Money matters often spoil promising careers. Either the passion for getting, the lust of hoarding, the dislike of giving, the reluctance to pay debts quickly, or worse still, some untrustworthiness about the money of others, has crept in little by little on once spiritual persons; and when this is the case, farewell to all religious life!

Self-dependence, the removing of the soul’s full trust from Jesus Christ, and from the Holy Spirit’s power, is a fruitful spiritual source of backsliding. Was not this the cause of St. Peter’s fall? The marks of this may not be visible in any wrong acts, but they will be soon seen in the lowered spiritual tone, and the growth of pride and self-satisfaction; or in some cases, by a general dissatisfaction and discontent. For who can be happy who has removed his confidence from Jesus, and fixed it on himself?

Archdeacon G. R. Wynne.

Illustration

‘Only God can heal backsliding. Nature knows nothing about forgiveness. Nature is red in tooth and claw. She never gives a fresh start to a life that has maimed and marred itself. She never forgets old mistakes. Her inexorable rule is, Whatsoever a man soweth that shall he reap. Other religions know nothing about the gracious healing. “I have devoted as much time as any living man, to the sacred books of the world,” a famous scholar testifies, “and I have found their keynote. Whether it be the Vedas of the Brahmin, or the Koran of the Mohammedan, or the Zend-Avesta of the Parsee, the one keynote of all of them is salvation by works. They all say that salvation must be bought with a price, and that the purchase-money must be our own deservings.” There is no word there of free and loving pardon. Men cannot entirely restore the wrongdoer. For their knowledge of sin in all its circumstances is a partial and defective knowledge.’


Verses 5-7

‘I WILL BE AS THE DEW UNTO ISRAEL’

‘I will be as the dew unto Israel: he shall grow as the lily, and cast forth his roots as Lebanon. His branches shall spread, and his beauty shall be as the olive tree, and his smell as Lebanon. They that dwell under his shadow shall return.’

Hosea 14:5-7

Observe the order. First, what God is to us, for we may safely take ‘Israel’ to be ‘the Church’ in every age. Then, what we are in ourselves and to God. And then what we do for others. Divine operation, spiritual growth, religious influence.

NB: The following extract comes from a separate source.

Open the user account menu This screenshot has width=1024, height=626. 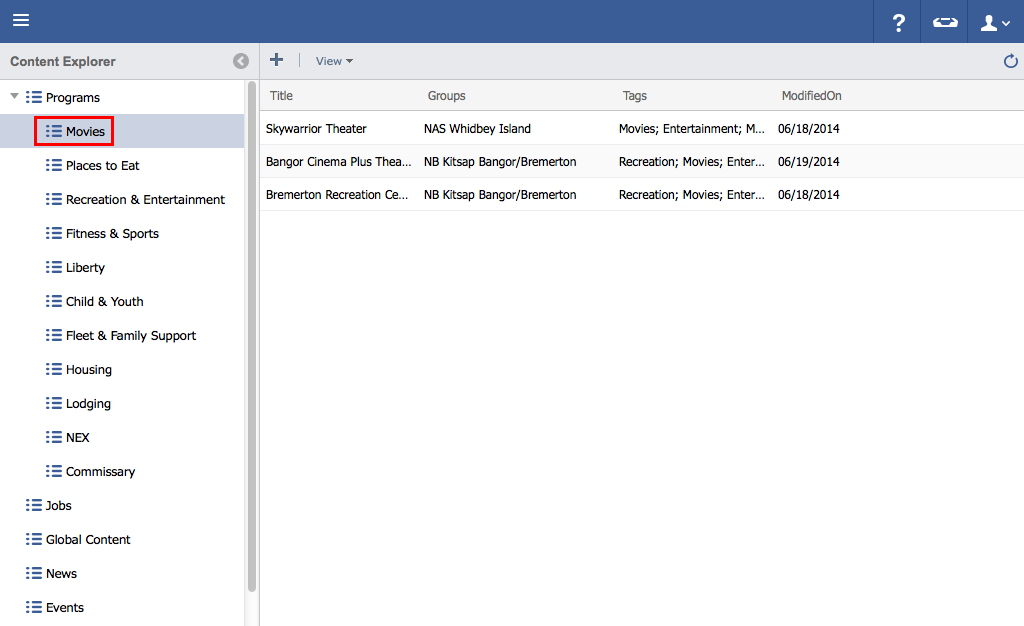pyautogui.click(x=995, y=22)
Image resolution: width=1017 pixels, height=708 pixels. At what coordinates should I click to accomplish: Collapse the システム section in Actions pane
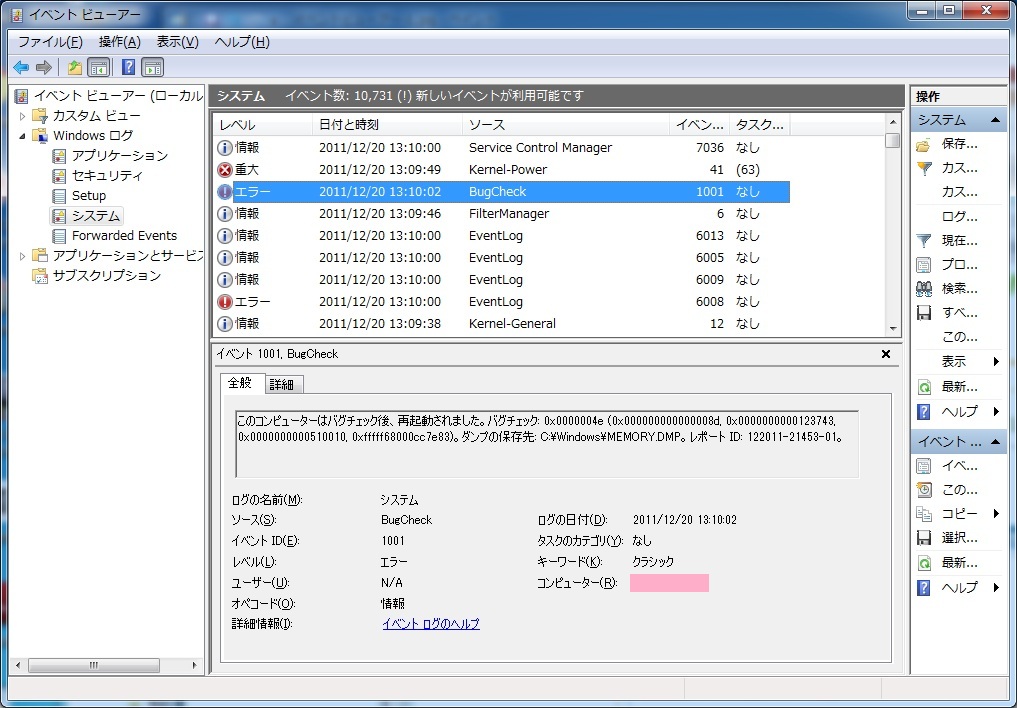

And religion always must be in that order. God’s grace to begin with. All first principles there. What God is in Himself, and what He is to us. Then, our personal condition, and our relations to God. And then the power we exercise, and the work we do in the world. ‘I will be as the dew unto Israel: he shall grow as the lily, and cast forth his roots as Lebanon. Its branches shall spread, and his beauty shall be as the olive tree, and his smell as Lebanon. They that dwell under his shadow shall return.’

God begins: ‘I will be as the dew unto Israel.’ Where the peculiar charm and excellence of the promise is—not that God will shed ‘dew’ upon Israel, but that He will be ‘the dew.’ We find what we want in Himself—in a personal God. And to have the Giver is better than to have the gift. ‘I will be as the dew unto Israel.’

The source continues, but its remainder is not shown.